Intrigued, the Sultan decided he must see for himself if the Jew was telling the truth. He looked around the room until his eyes fell on Mustafa, his chief advisor and the wisest man in the kingdom. Before the Sultan said a word, Mustafa cried out, “No, he is lying! The Jew is an impostor! He can’t really cut someone’s head off and reattach it.” “That might be true,” said the Sultan, “but what if he is telling the truth and we don’t accommodate him? Surely you don’t want to put the whole kingdom at risk! Afer all, were you not the one who had advised me to expel the Jews, lest we be put in danger?”
“Bring the sword immediately,” cried the Sultan. “Mustafa has volunteered!” With that, Mustafa began to tremble and yelled out, “No, I admit it. I was both wrong and very foolish. The Jewish people do not have extraordinary powers!” Mustafa ran out of the palace, never to be seen again. The Sultan annulled the decree, thanked the Jew for coming, and said that the Jews were welcome to live in Baghdad as long as they desired.

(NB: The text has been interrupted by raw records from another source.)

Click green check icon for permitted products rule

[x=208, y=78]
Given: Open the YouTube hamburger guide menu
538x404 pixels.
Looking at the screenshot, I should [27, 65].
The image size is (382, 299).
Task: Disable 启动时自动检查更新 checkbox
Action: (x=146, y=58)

The man returned to the synagogue to share the good news. Immediately, there was unbelievable rejoicing, and a banquet was held in honor of the miracle that G‑d had done for His people. Then quietly and quickly, the old man slipped out and left the town before anyone could even get his name. Some people say that he was Elijah the Prophet. Some say he was a great mystic. Yet others believe that he was just a Jew who simply cared about his fellow Jews as much as he did about himself.
This story helps elucidate a very interesting aspect of the Passover observance. Every holiday is marked by mitzvahs. Yet, many of these mitzvahs are not equally fulfilled by all. For example, most of us hear the shofar from someone else who blows it, and on Chanukah, many have the custom that the head of the household kindles the menorah as a representative of the entire family. Yet, on Passover, everyone must eat his or her own matzah. On Passover, we are all equally significant.
The Exodus was the time when our people came together as one. Leaving Egypt united as one people set the stage for the mitzvah that Hillel considered to be the core of the entire Torah: love for a fellow Jew. The hero of this story actualized that which we all know to be true, that each of us is complete only when we do all that we can to ensure that every single Jew is being taken care of as well.
This is why the Passover haggadah begins with an invitation, “All who are hungry, let them come and eat.” Our table is complete only when it is open to others!